[Stored data]

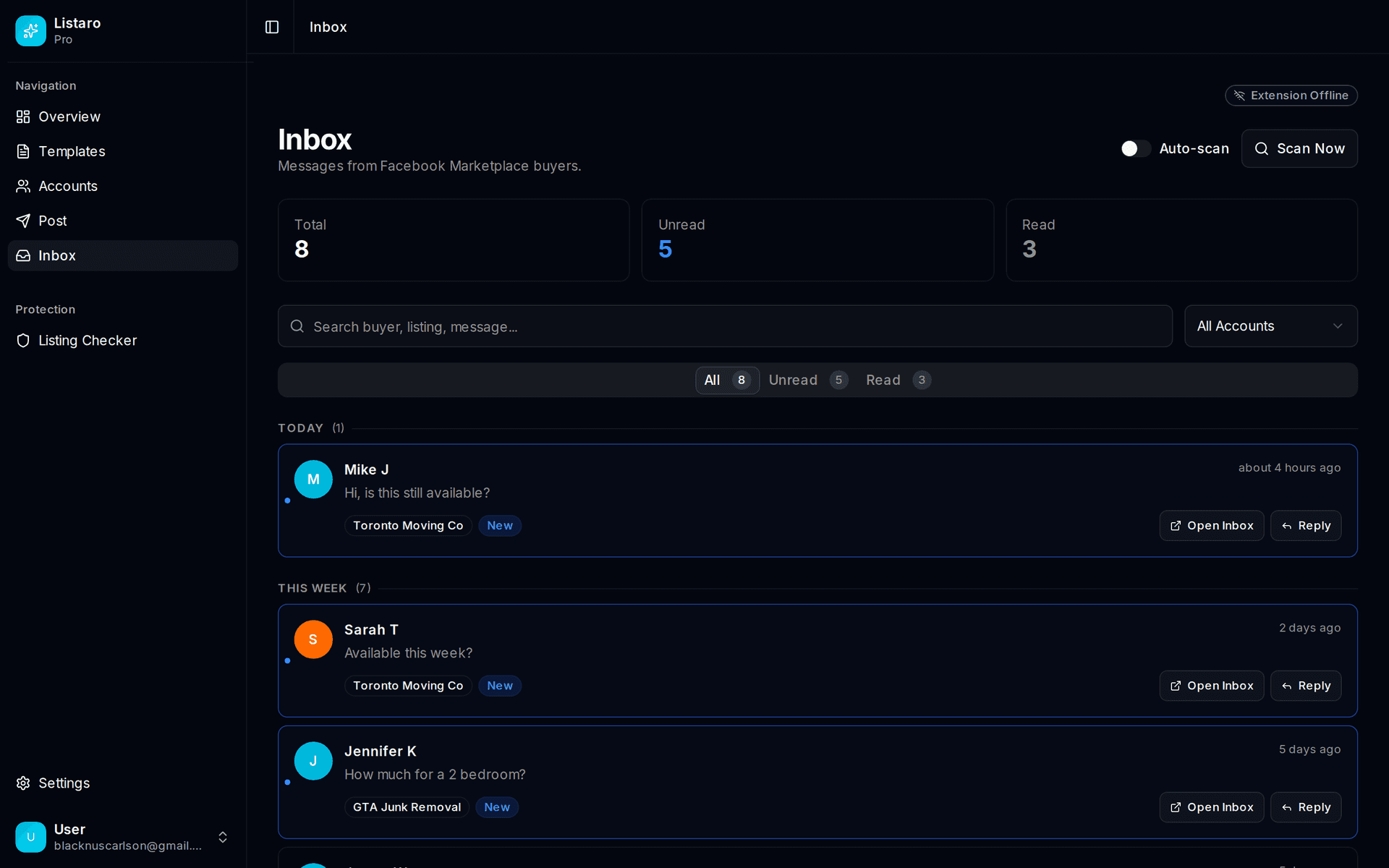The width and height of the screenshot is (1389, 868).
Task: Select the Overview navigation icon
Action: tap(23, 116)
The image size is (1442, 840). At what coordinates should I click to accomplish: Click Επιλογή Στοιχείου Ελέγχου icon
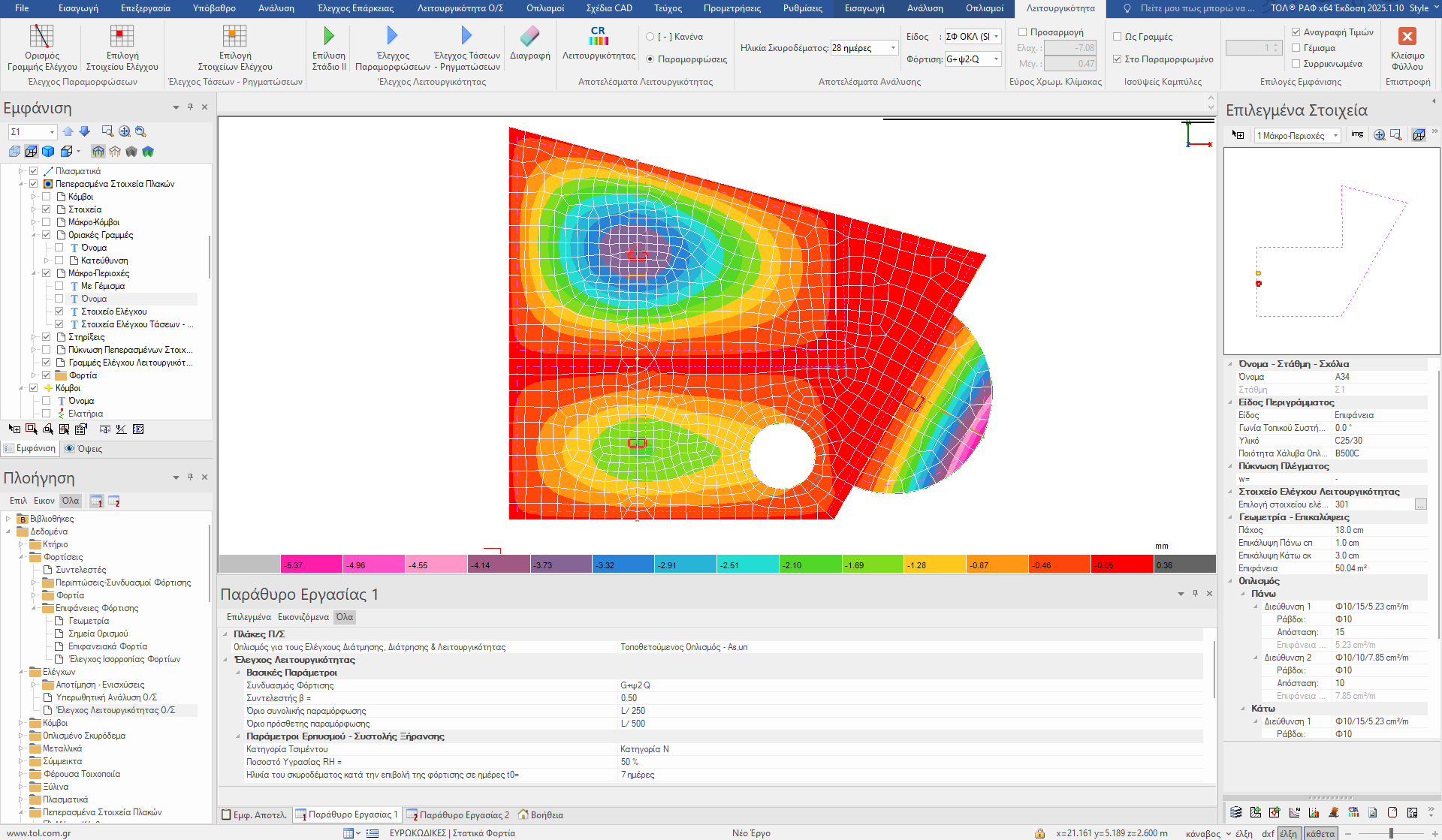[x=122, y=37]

The task
Only the lines from the line with "The image size" through the end of the records belong in your copy. Repeat them exactly, without pictures.

Answer to the problem
The image size is (1442, 840). At what coordinates should I click to accomplish: Click Επιλογή Στοιχείου Ελέγχου icon
[x=122, y=37]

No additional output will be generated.